Hail to thee, blithe Spirit!
Bird thou never wert,
That from Heaven, or near it,
Pourest thy full heart
In profuse strains of unpremeditated art.

Higher still and higher
From the earth thou springest
Like a cloud of fire;
The blue deep thou wingest,
And singing still dost soar, and soaring ever singest.

In the golden lightning
Of the sunken sun,
O’er which clouds are bright’ning,
Thou dost float and run;
Like an unbodied joy whose race is just begun.

The pale purple even
Melts around thy flight;
Like a star of Heaven,
In the broad day-light
Thou art unseen, but yet I hear thy shrill delight,

Keen as are the arrows
Of that silver sphere,
Whose intense lamp narrows
In the white dawn clear
Until we hardly see, we feel that it is there.

All the earth and air
With thy voice is loud,
As, when night is bare,
From one lonely cloud
The moon rains out her beams, and Heaven is overflow’d.

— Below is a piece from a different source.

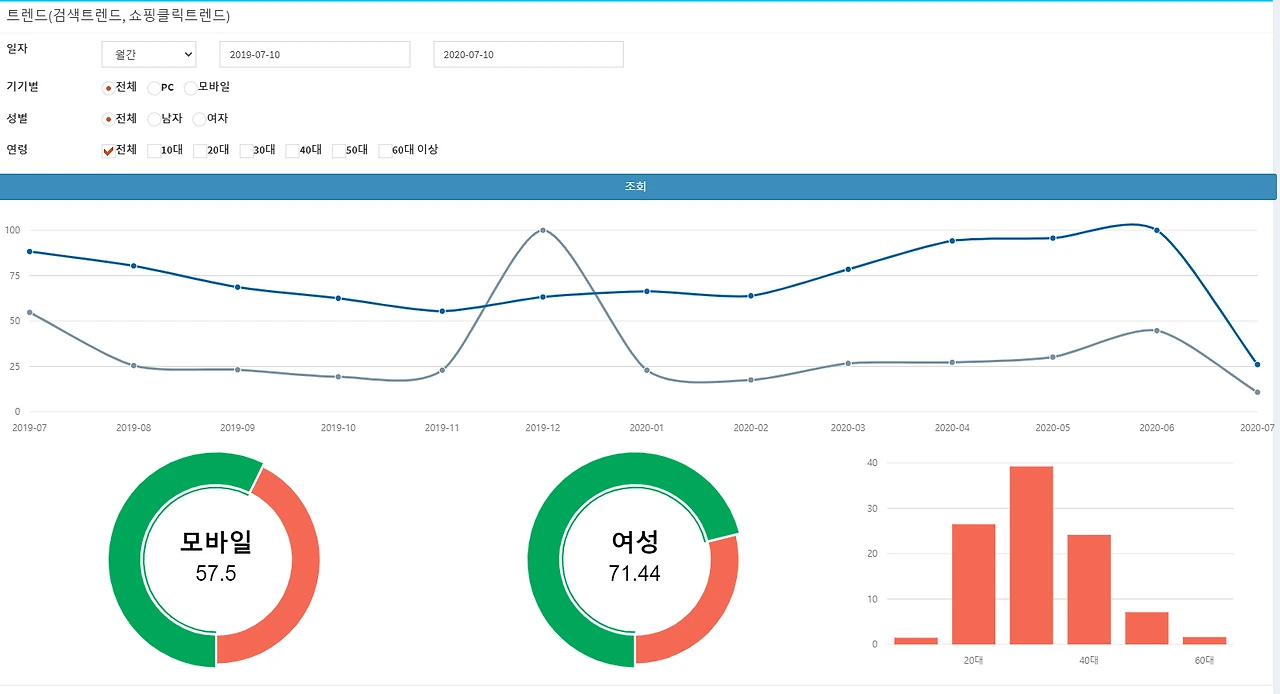Check the 40대 age checkbox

What thou art we know not;
What is most like thee?
From rainbow clouds there flow not
Drops so bright to see
As from thy presence showers a rain of melody.

Like a Poet hidden
In the light of thought,
Singing hymns unbidden,
Till the world is wrought
To sympathy with hopes and fears it heeded not:

Like a high-born maiden
In a palace-tower,
Soothing her love-laden
Soul in secret hour
With music sweet as love, which overflows her bower:

Like a glow-worm golden
In a dell of dew,
Scattering unbeholden
Its aëreal hue
Among the flowers and grass, which screen it from the view:

Like a rose embower’d
In its own green leaves,
By warm winds deflower’d,
Till the scent it gives
Makes faint with too much sweet those heavy-winged thieves:

Sound of vernal showers
On the twinkling grass,
Rain-awaken’d flowers,
All that ever was
Joyous, and clear, and fresh, thy music doth surpass.

Teach us, Sprite or Bird,
What sweet thoughts are thine:
I have never heard
Praise of love or wine
That panted forth a flood of rapture so divine.

Chorus Hymeneal,
Or triumphal chant,
Match’d with thine would be all
But an empty vaunt,
A thing wherein we feel there is some hidden want.

What objects are the fountains
Of thy happy strain?
What fields, or waves, or mountains?
What shapes of sky or plain?
What love of thine own kind? what ignorance of pain?

With thy clear keen joyance
Languor cannot be:
Shadow of annoyance
Never came near thee:
Thou lovest: but ne’er knew love’s sad satiety.

Waking or asleep,
Thou of death must deem
Things more true and deep
Than we mortals dream,
Or how could thy notes flow in such a crystal stream?

We look before and after,
And pine for what is not:
Our sincerest laughter
With some pain is fraught;
Our sweetest songs are those that tell of saddest thought.

Yet if we could scorn
Hate, and pride, and fear;
If we were things born
Not to shed a tear,
I know not how thy joy we ever should come near.

Better than all measures
Of delightful sound,
Better than all treasures
That in books are found,
Thy skill to poet were, thou scorner of the ground!

Teach me half the gladness
That thy brain must know,
Such harmonious madness
From my lips would flow
The world should listen then, as I am listening now.